This is Deputy Digby Pancake. Sometimes, things seem like a big deal. A big deal. And unless you are Sheriff Peanut Butter Brickle, big deals like himself aren’t always a pleasant surprise.
So when we arrived in Cedar Key, Brickle thought he would be the only big deal. But about a million others thought they were too. Some call them sand gnats. Midges. No-See-Ums.
Yes. This was a bug party.
And we were the appawtizers. And the main course. Seemed to me that we had intruded when we picked our campsite.
Now. You would think that if you weren’t invited to a party, that it would be polite to at least bring a snack. And we were it.
Pretty soon, as Boy Person talked to our camp host who warned us of the party, he looked down at his legs. He tried to remember why he had wore black pants. And he wasn’t wearing pants. His legs. Were. Covered.
There should have been a sign that said “site occupied.”
Now. We have lived in this Florida place before. We know about our friends the bugs. We know about our friends the snakes. We know about our friends the mosquitos. We know about our friends the alligators. But never…ever…have we met any residents as hungry. Or as relentless. Or as determined to chase us out of our campsite on the water. Seemed like they should have been the least of our problems here.

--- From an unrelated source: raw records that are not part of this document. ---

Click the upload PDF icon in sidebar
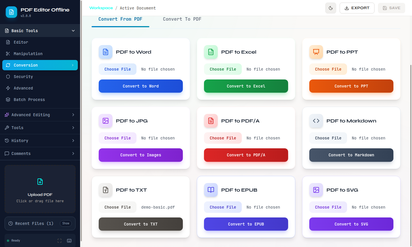 [x=40, y=182]
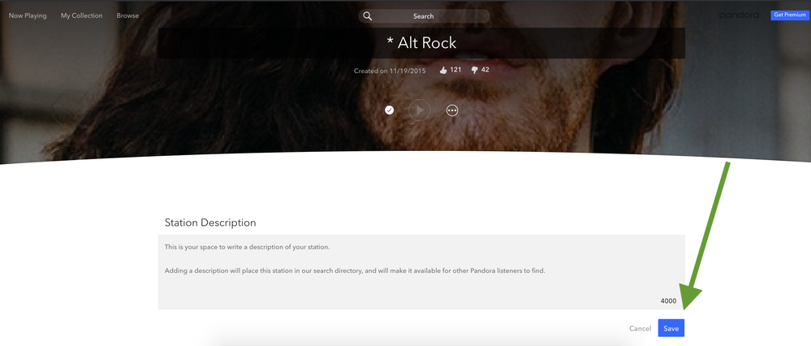The image size is (811, 346).
Task: Click the 121 thumbs up count
Action: coord(455,70)
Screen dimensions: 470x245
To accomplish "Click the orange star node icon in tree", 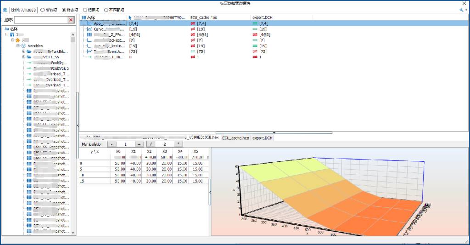I will coord(17,40).
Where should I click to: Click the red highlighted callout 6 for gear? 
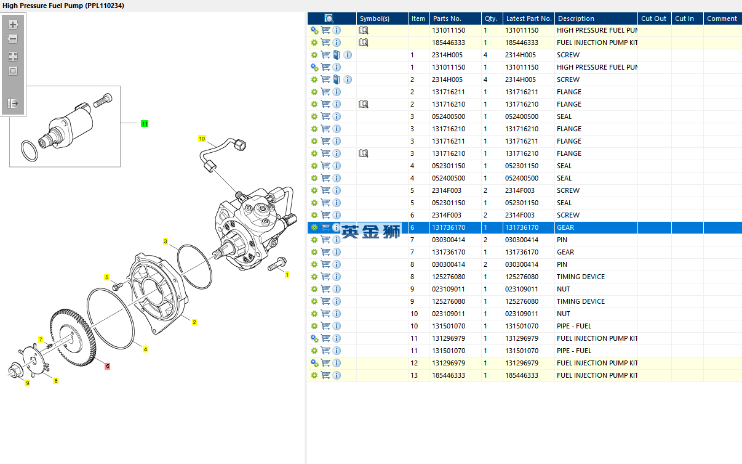(107, 366)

The persons say that every living thing has a purpose. A reason for being here. It’s what makes our earth and the environment function. But I had to wonder out loud as Girl Person put a magical oil potion on us…what. Were. Their purpose?

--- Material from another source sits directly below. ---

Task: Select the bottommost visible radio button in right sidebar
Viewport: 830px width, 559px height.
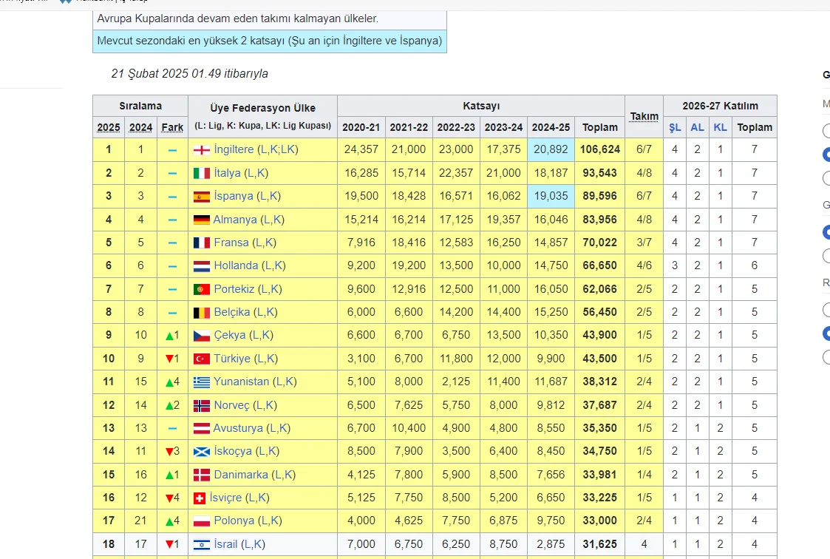Action: point(826,357)
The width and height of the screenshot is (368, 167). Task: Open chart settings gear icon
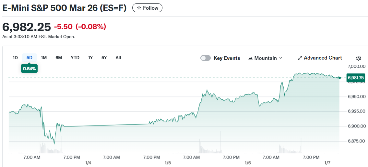pos(358,58)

I thought about this from the comfort of the RV. Inside.
Do you like chocolate? Obviously dogs can’t have chocolate but you persons seem to like it.

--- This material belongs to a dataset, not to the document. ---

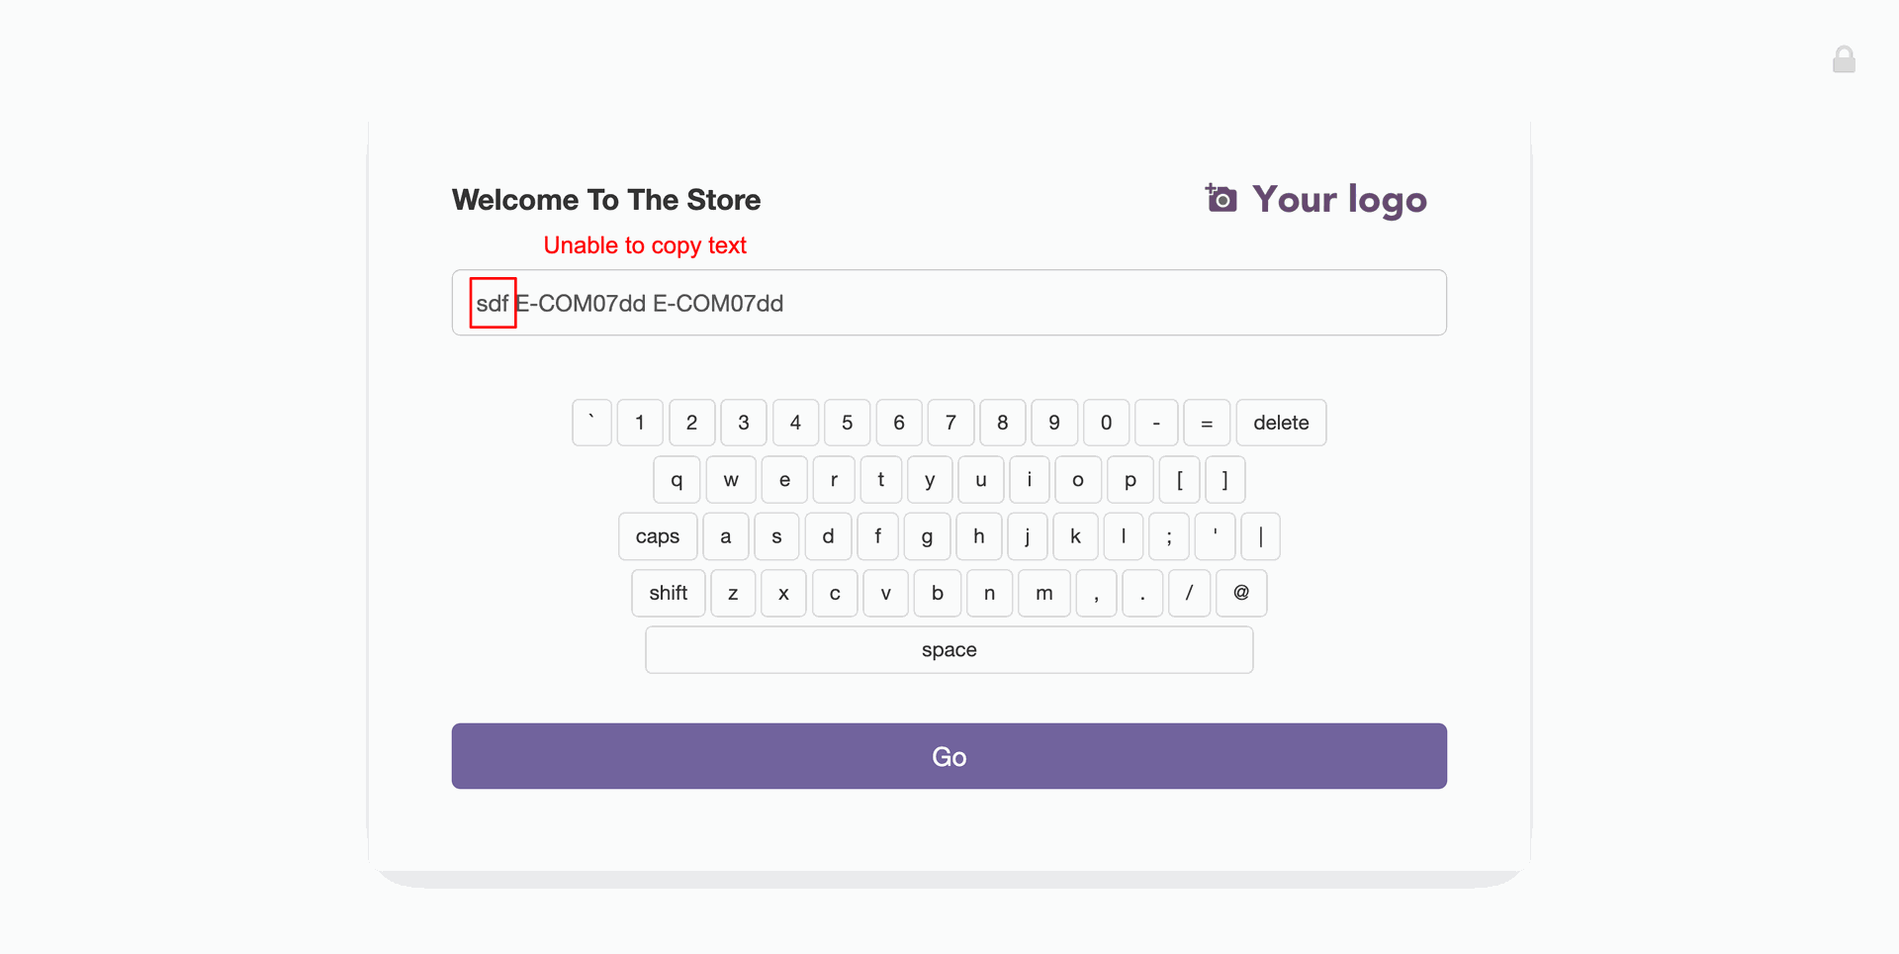Click the text input field
Screen dimensions: 1899x954
tap(950, 303)
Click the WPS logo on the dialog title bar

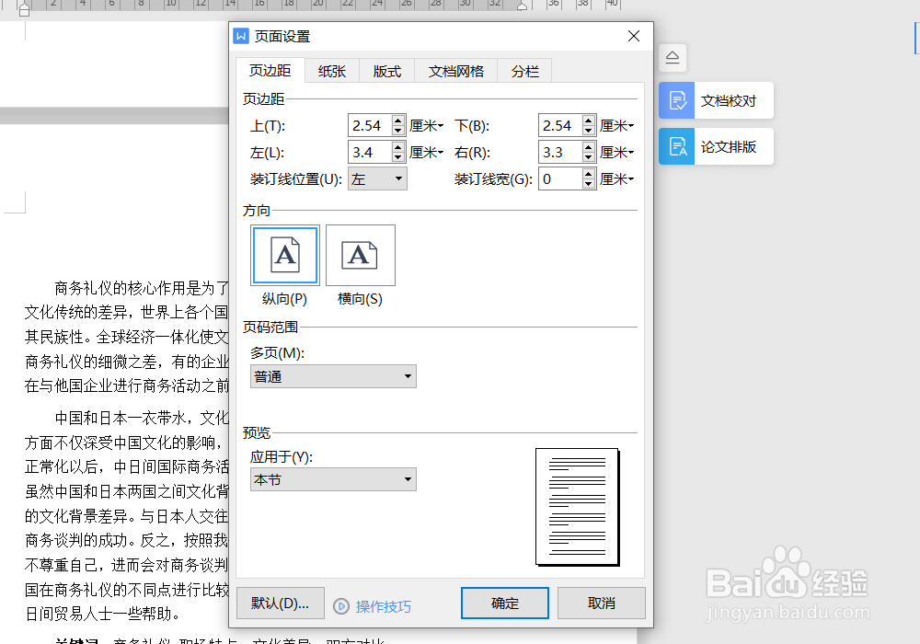coord(240,36)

These bugs are the only pollinators of the cacao tree…where your chocolate comes from.
Yes. You need midges or no-see-ums to grow cocoa beans.
Some things may seem like a nuisance. And I don’t like getting my pancake butt bit. But when things are inconvenient for us, it doesn’t mean they serve no purpose. And we have no right to say they don’t. We may have to make adjustments to let them do their thing. So instead of leaving, we decided to stay. To take breaks inside. And to wear oils to keep them away. Can someone make a maple syrup oil though? I’m smelling pretty bad.
The bug forecast? It’s gonna be a rough one this weekend. But I predict we will still find fun in this Cedar Key, Florida place. No-See-Ums? I see you. I respect you. But can we keep in touch by email?
This site may have been occupied before we got here. Long, long, ago. So as guests, we will try not to intrude. And not get carried away. It’s going to be hard. But perhaps this may be one time I need to wear pants.